Provided passage -
:::::
Federal Circuit said that the dispute here is whether the concentration of PVP being “0.001%” means 0.001% within one significant figure—encompassing a concentration of PVP in the range of 0.0005% to 0.0014%, as AstraZeneca contends and as the district court construed this term—or it has a narrower meaning in view of the specification and the prosecution history—precisely 0.001% w/w PVP with only “minor variations,” as Mylan contends. Federal Circuit further said that both the written description and prosecution history place considerable emphasis on the stability of the claimed formulations, i.e., formulations with 0.001% w/w PVP, compared to formulations with slightly higher or slightly lower concentrations of PVP, including for example, 0.0005% w/w. Thus, taken as a whole, the intrinsic record supports a narrower construction of 0.001% to reflect that term’s application to the PVP concentration in particular, and the testing evidence in the written description and prosecution history showing that very minor differences in the concentration of PVP—down to the ten-thousandth of a percentage (fourth decimal place)—impact stability. Thus, while an acontextual read of the term 0.001% might encompass amounts of an excipient or active ingredient between 0.0005% and 0.0014%, the written description suggests that the claimed formulations with 0.001% w/w PVP were intended to be more exact such as with only minor variations in the PVP concentration at the fourth decimal place 0.00095% to 0.00104%. This construction is also supported by the prosecution history. During prosecution when Examiner rejected the claim then in response, the inventors asserted that the “criticality of 0.001% w/w PVP in a formulation containing 2 mg/ml budesonide” was illustrated by the data provided in the written description—specifically, Figures 3 and 5—which compared the stability of a 0.001% w/w PVP formulation to formulations with 0.0001%, 0.0005%, 0.01%, 0.03%, and 0.05% w/w PVP. Over the course of the prosecution history, the inventors narrowed the claimed concentration of PVP to 0.001% w/w from a broader range without using the qualifier “about.” Federal Circuit therefore vacated the stipulated judgment of infringement and remanded to find in the first instance whether Mylan’s ANDA Product infringes the asserted claims under the proper claim construction.
:::::
Extracted data -
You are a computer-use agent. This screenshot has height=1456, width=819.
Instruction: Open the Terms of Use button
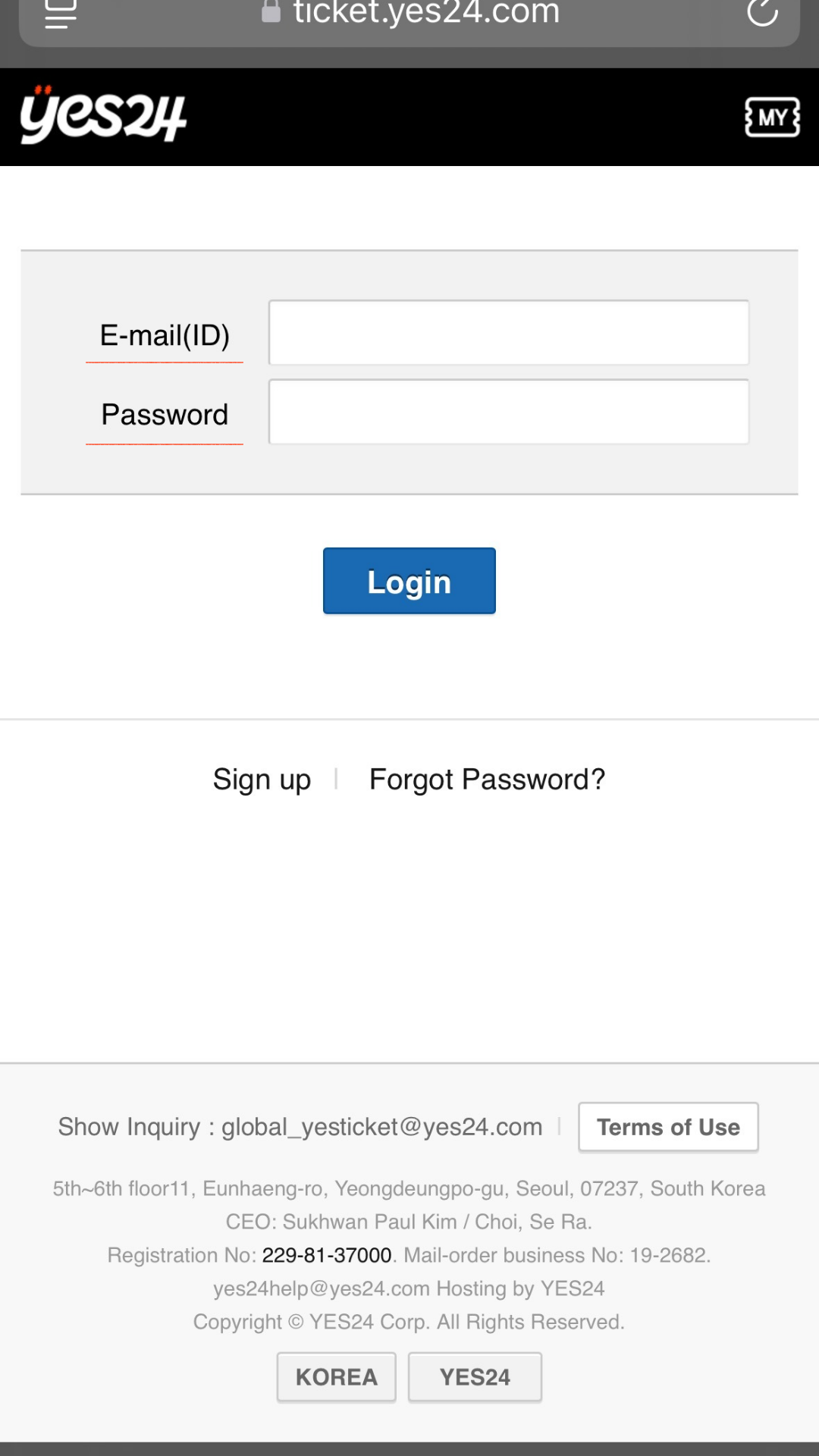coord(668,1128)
:::::
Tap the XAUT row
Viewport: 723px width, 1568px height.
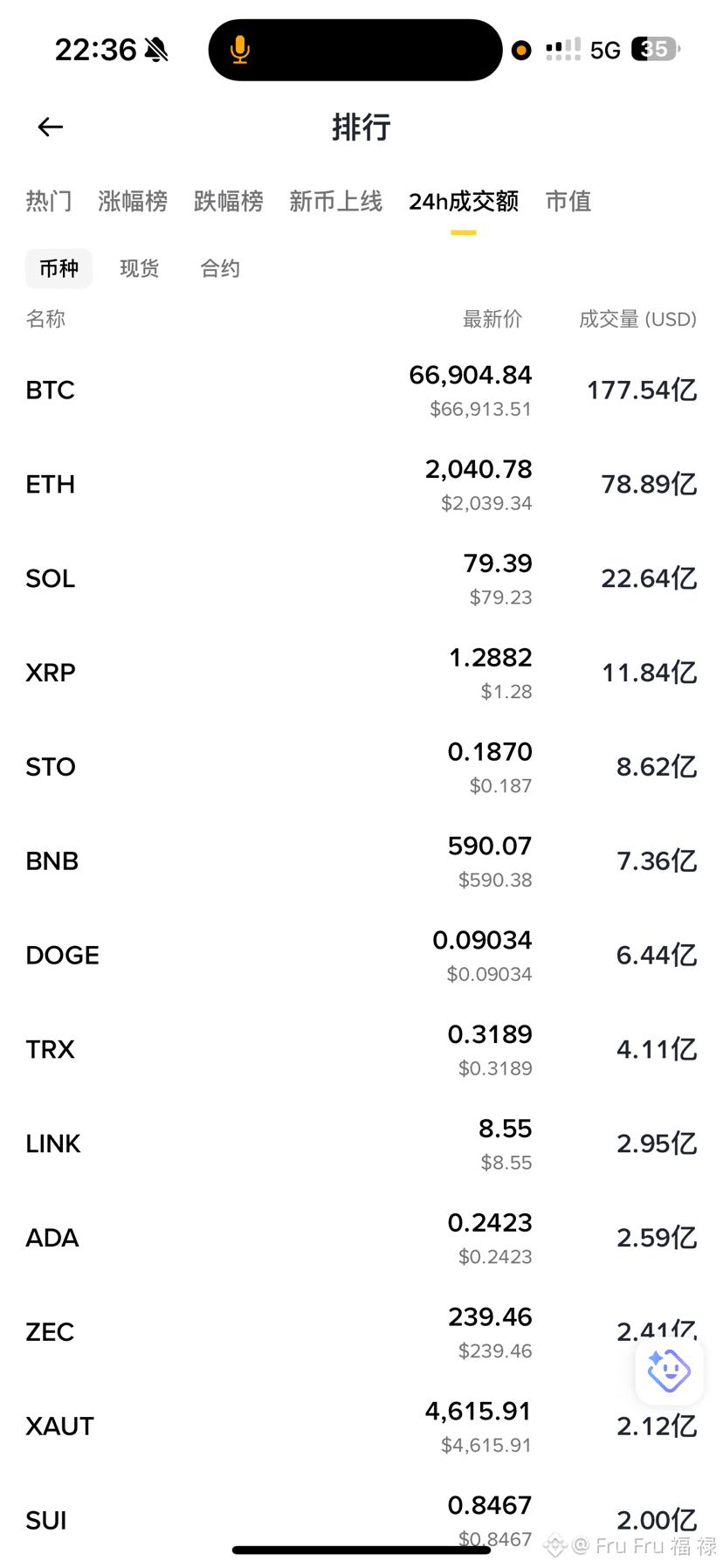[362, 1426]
:::::
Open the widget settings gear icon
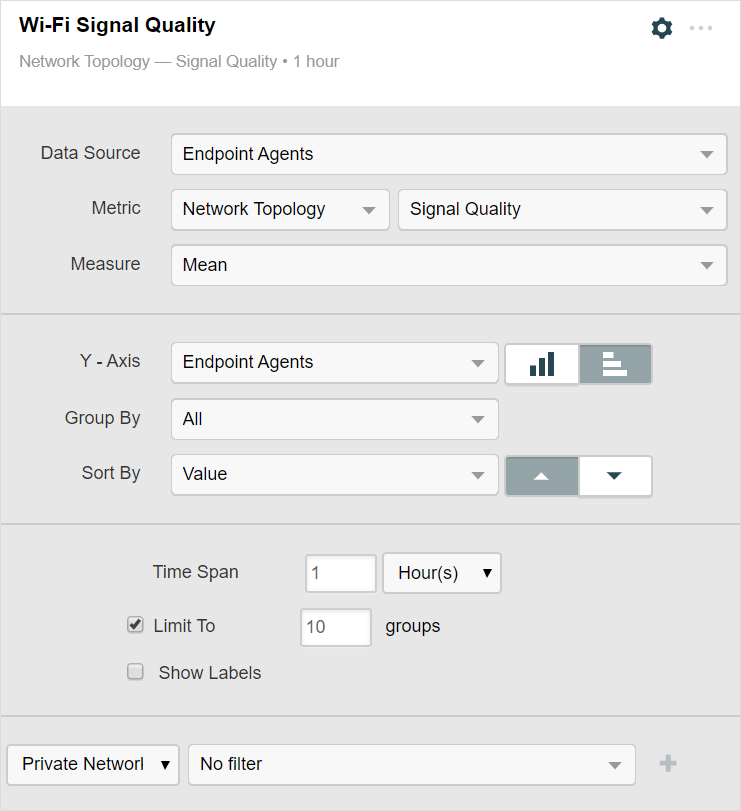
:::::
Exercise tasks -
a) Scale the records starting at the line containing "You are a computer-use" and ending at the line containing "coord(668,1128)" by writing those lines out again, requests included, with each coordinate in the answers multiplied by 1.7 and rounded to a whole number, halves rounded up. Reproduce only those lines, and leave the pictures out.
b) Pick up the text on the Federal Circuit's construction of the PVP concentration term from where it stops.
The records bear no relation to the text.

Answer set -
a)
You are a computer-use agent. This screenshot has height=1456, width=819.
Instruction: Open the Terms of Use button
coord(1136,1918)

b)
 

Invalidity:

Mylan argued on appeal that several factual findings underlying the district court’s nonobviousness determination are clearly erroneous, including its finding that the prior art reference Rogueda taught away from the claimed invention. Federal Circuit said that the district court properly relied on expert testimony regarding how a skilled artisan would interpret the data in Rogueda to find implicit disparagement. The district court credited Dr. Young’s
testimony that a person of ordinary skill in the art would have known that the control formulations were unsuitable
for further experimentation, thus “discouraging investigation into” these formulations. Federal Circuit thus did not find clear error in district court’s finding.